By Mary Ellen Godin
NEW HAVEN, Conn (Reuters) - A man convicted of a brutal home invasion caused "physical pain, psychological pain, suffering and torture" for his victims and should be executed for his crimes, a Connecticut prosecutor argued on Friday.
Joshua Komisarjevsky, 31, one of two men found guilty in the 2007 Cheshire, Connecticut attack, faces the death penalty for the murders of Jennifer Hawke-Petit, 48, and her two daughters Hayley Petit, 17, and Michaela Petit, 11.
His accomplice Steven Hayes was convicted separately of similar charges and has been sentenced to death.
Komisarjevsky and Hayes created an "ultimate house of horrors that lasted seven hours ending in a hellish inferno," state prosecutor Gary Nicholson told the jury deciding if Komisarjevsky should die by lethal injection or spend life in prison without parole.
The same 12-person panel in New Haven Superior Court convicted Komisarjevsky in October of murder, kidnapping, arson and sexual assault.
Nicholson said it was Komisarjevsky, not Hayes, who was a career home burglar and who spotted Jennifer Hawke-Petit and the younger girl at a local supermarket and followed them home.
"He wanted more than money. He wanted a cute, vibrant, 11-year-old girl," Nicholson said. "For the next seven hours the family went through physical pain, psychological pain, suffering and torture."
Jennifer Hawke-Petit was raped and strangled and the girls, tied to their beds, died of smoke inhalation after the home was set on fire. The younger girl was sexually assaulted.
The sole survivor of the attack, Dr. William Petit, was badly beaten and tied up in the basement but managed to escape as the house went up in flames.
Nicholson told the jury Komisarjevsky struck Petit with a baseball bat.
The courtroom was crowded for the closing arguments.

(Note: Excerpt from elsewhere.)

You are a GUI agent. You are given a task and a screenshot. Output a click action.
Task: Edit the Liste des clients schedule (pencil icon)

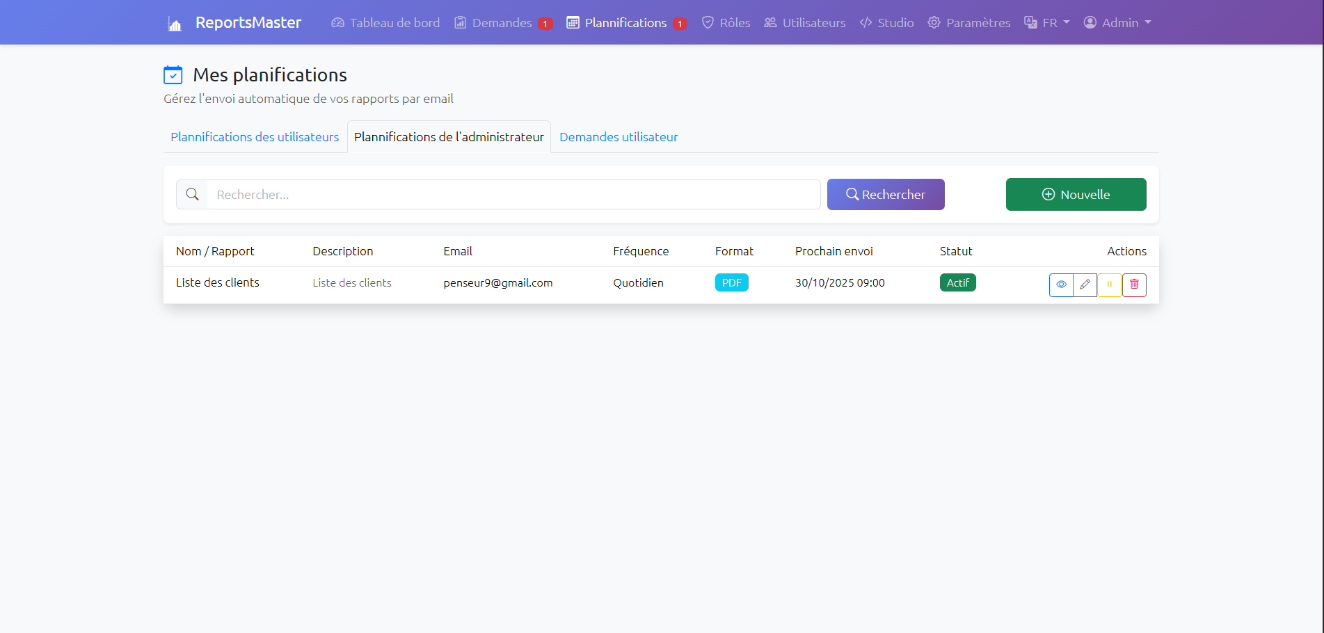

Petit, who has attended both men's trials, kept his head bowed as Nicholson spoke.
The convicted killer's father, Benedict Komisarjevsky, and his uncle, Christopher Komisarjevsky, who is the retired chief executive of public relations firm Burson-Marstellar, and his wife also attended. The two men do not sit together.
Defense attorneys were slated to make their closing statement following the prosecution.
During the several weeks of the case's penalty phase, family members, former friends, employers and psychological experts have testified about Komisarjevsky's upbringing and background.
The defense said he was a victim of sexual molestation as a child and that his extremely religious parents relied on prayer and failed to get him clinical help for his troubled behavior.
The defense presented a list of 43 so-called mitigating factors arguing against a death sentence, which the jury must weigh against a series of aggravating factors cited by prosecutors.
The jury is expected to begin deliberations on Monday.
Connecticut has only executed one person, in 2005, since the death penalty was reinstated in the United States in 1976, according to the Death Penalty Information Center.